For most of its decade of publication, ALA has been the leading journal of standards-based web design. Initially a lonely voice in the desert, we taught CSS layout before browsers correctly supported it, and helped The WaSP persuade browser makers to do the right thing. Once browsers’ standards support was up to snuff, we educated and excited designers and developers about standards-based design, preaching accessibility, teaching semantic markup, and helping you strategize how to sell this new way of designing websites to your clients, coworkers, and boss.

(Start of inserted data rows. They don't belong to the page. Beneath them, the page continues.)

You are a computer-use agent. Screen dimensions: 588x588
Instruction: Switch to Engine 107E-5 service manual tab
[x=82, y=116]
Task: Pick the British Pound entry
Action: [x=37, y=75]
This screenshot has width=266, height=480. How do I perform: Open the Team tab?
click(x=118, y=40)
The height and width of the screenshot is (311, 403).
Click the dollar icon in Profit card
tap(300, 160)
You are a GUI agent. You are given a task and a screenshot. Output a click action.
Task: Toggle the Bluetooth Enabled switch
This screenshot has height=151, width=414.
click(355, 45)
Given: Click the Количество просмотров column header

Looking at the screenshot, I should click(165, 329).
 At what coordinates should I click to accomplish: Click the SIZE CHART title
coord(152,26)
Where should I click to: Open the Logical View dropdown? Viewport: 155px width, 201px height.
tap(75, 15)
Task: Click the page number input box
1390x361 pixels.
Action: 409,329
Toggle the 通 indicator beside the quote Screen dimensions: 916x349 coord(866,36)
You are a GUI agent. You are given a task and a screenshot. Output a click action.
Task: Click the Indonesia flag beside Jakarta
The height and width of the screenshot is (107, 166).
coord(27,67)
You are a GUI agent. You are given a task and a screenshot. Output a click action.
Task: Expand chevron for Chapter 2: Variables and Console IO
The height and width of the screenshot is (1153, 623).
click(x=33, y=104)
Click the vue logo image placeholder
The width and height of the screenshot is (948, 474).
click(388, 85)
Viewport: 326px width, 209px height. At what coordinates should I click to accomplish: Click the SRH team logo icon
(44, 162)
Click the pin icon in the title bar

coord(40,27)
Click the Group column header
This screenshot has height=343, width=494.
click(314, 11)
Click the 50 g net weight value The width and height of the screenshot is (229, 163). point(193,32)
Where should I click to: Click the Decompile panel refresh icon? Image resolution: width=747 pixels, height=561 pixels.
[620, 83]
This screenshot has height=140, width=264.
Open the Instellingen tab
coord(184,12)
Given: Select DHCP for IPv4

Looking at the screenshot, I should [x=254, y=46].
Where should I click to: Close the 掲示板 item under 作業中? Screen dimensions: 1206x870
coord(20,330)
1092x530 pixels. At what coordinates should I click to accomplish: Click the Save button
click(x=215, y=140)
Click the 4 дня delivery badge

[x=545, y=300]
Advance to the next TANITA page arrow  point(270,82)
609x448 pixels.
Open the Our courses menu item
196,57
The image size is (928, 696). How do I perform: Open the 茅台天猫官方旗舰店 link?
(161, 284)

Most famously, over the years, writers for ALA have presented the design community with one amazing and powerfully useful new CSS technique after another. Initially radically new techniques that are now part of the vocabulary of all web designers include Paul Sowden’s “Alternative Styles,” Mark Newhouse’s list-based navigation, Eric Meyer’s intro to print styles, Douglas Bowman’s “Sliding Doors,” Dave Shea’s “CSS Sprites,” Dan Cederholm’s “Faux Columns,” Patrick Griffiths and Dan Webb’s “Suckerfish Dropdowns,” Drew McLellan’s “Flash Satay,” and so on and so on. There are literally too many great ones to name here. (Newcomers to standards-based design, check Erin Lynch’s “The ALA Primer Part Two: Resources For Beginners“.)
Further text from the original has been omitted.